Paul Booth: In Memoriam
Paul Booth (far right) in Chicago with Rose Daylie and Steve Culen.
The labor movement lost one of its most dedicated and diligent advocates with the passing of Paul Booth on January 17. More than forty years ago, Paul helped to lay the foundation for the strong and vibrant union that AFSCME Council 31 has become today.
As an Assistant Director of Council 31 in the 1970’s, Paul was instrumental in negotiating and administering the first contracts for state of Illinois employees, which became a model for other union contracts throughout the country.
As the International Union’s Area Director in Illinois in the 1980’s, Paul was one of the architects of the law that won collective bargaining rights for public employees in our state. Before the passage of that law—the Illinois Public Employee Labor Relations Act—in 1983, there was no legal guarantee of the right to union representation for public sector workers.
After the law passed, Paul was the chief strategist for organizing drives across the state that helped tens of thousands of public employees in cities, counties, school districts and state universities gain union representation.

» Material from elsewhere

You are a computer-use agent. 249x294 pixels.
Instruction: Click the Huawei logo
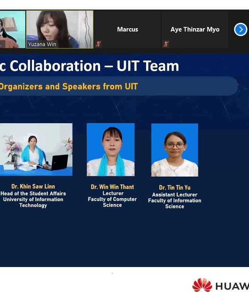pyautogui.click(x=220, y=285)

Paul left Illinois to continue that work on a broader scale as the national Organizing Director for AFSCME in Washington, DC. In that role, he brought the same passionate commitment and strategic smarts to efforts to win collective bargaining rights and union contracts for workers all across the country.
Paul Booth spent every day fighting for the right of public service workers to have dignity, security and a better life. He leaves a legacy that will continue to inform and inspire the work of AFSCME staff, leaders and activists.
Paul is survived by his wife, Heather Booth, a dynamic organizer in her own right, his two sons, Gene and Dan, and five grandchildren. Our thoughts and prayers are with them now.